— Problem —
Repeat the records verbatim, covering only the stretch from the line containing "Click the carmine and E120 example text" through the line containing "tap(233, 438)", with both of those lines included.

▼▼▼

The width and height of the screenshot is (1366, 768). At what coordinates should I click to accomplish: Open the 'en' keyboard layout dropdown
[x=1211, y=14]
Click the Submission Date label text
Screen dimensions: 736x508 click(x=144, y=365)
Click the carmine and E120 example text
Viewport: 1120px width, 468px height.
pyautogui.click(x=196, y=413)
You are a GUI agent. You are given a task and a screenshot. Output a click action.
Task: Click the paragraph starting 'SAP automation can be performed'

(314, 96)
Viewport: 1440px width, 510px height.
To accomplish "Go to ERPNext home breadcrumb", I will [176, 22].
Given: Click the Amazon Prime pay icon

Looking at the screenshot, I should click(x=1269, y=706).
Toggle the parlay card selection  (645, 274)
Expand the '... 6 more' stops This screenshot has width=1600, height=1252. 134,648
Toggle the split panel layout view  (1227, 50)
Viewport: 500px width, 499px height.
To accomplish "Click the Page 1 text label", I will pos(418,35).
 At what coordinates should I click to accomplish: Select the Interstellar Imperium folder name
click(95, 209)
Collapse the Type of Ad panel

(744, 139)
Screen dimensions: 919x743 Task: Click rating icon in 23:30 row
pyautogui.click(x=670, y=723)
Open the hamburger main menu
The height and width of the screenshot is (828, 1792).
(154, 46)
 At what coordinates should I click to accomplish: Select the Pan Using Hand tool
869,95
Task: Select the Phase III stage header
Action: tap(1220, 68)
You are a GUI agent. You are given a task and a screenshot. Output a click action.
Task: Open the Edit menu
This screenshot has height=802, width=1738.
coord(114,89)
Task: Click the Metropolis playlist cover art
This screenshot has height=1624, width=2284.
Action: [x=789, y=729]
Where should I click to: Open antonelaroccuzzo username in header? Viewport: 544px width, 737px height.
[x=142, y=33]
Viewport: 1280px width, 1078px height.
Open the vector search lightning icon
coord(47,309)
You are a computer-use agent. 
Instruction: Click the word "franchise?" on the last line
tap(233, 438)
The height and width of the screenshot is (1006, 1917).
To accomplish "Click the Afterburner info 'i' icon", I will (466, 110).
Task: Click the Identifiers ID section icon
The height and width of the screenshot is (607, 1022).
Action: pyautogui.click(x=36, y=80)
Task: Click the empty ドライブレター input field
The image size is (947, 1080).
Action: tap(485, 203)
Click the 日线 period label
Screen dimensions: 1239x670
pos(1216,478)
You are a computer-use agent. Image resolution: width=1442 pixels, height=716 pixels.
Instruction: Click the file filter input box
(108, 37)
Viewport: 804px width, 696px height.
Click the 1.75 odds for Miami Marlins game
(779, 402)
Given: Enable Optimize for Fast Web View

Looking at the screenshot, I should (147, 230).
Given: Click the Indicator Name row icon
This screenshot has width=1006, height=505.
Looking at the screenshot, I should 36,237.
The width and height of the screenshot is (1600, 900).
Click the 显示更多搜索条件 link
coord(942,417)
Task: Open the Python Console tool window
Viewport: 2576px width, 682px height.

▲▲▲

— Task solution —
Click the carmine and E120 example text
Viewport: 1120px width, 468px height.
pyautogui.click(x=196, y=413)
You are a GUI agent. You are given a task and a screenshot. Output a click action.
Task: Click the paragraph starting 'SAP automation can be performed'

(314, 96)
Viewport: 1440px width, 510px height.
To accomplish "Go to ERPNext home breadcrumb", I will [176, 22].
Given: Click the Amazon Prime pay icon

Looking at the screenshot, I should click(x=1269, y=706).
Toggle the parlay card selection  (645, 274)
Expand the '... 6 more' stops This screenshot has width=1600, height=1252. 134,648
Toggle the split panel layout view  (1227, 50)
Viewport: 500px width, 499px height.
To accomplish "Click the Page 1 text label", I will pos(418,35).
 At what coordinates should I click to accomplish: Select the Interstellar Imperium folder name
click(95, 209)
Collapse the Type of Ad panel

(744, 139)
Screen dimensions: 919x743 Task: Click rating icon in 23:30 row
pyautogui.click(x=670, y=723)
Open the hamburger main menu
The height and width of the screenshot is (828, 1792).
(154, 46)
 At what coordinates should I click to accomplish: Select the Pan Using Hand tool
869,95
Task: Select the Phase III stage header
Action: tap(1220, 68)
You are a GUI agent. You are given a task and a screenshot. Output a click action.
Task: Open the Edit menu
This screenshot has height=802, width=1738.
coord(114,89)
Task: Click the Metropolis playlist cover art
This screenshot has height=1624, width=2284.
Action: [x=789, y=729]
Where should I click to: Open antonelaroccuzzo username in header? Viewport: 544px width, 737px height.
[x=142, y=33]
Viewport: 1280px width, 1078px height.
Open the vector search lightning icon
coord(47,309)
You are a computer-use agent. 
Instruction: Click the word "franchise?" on the last line
tap(233, 438)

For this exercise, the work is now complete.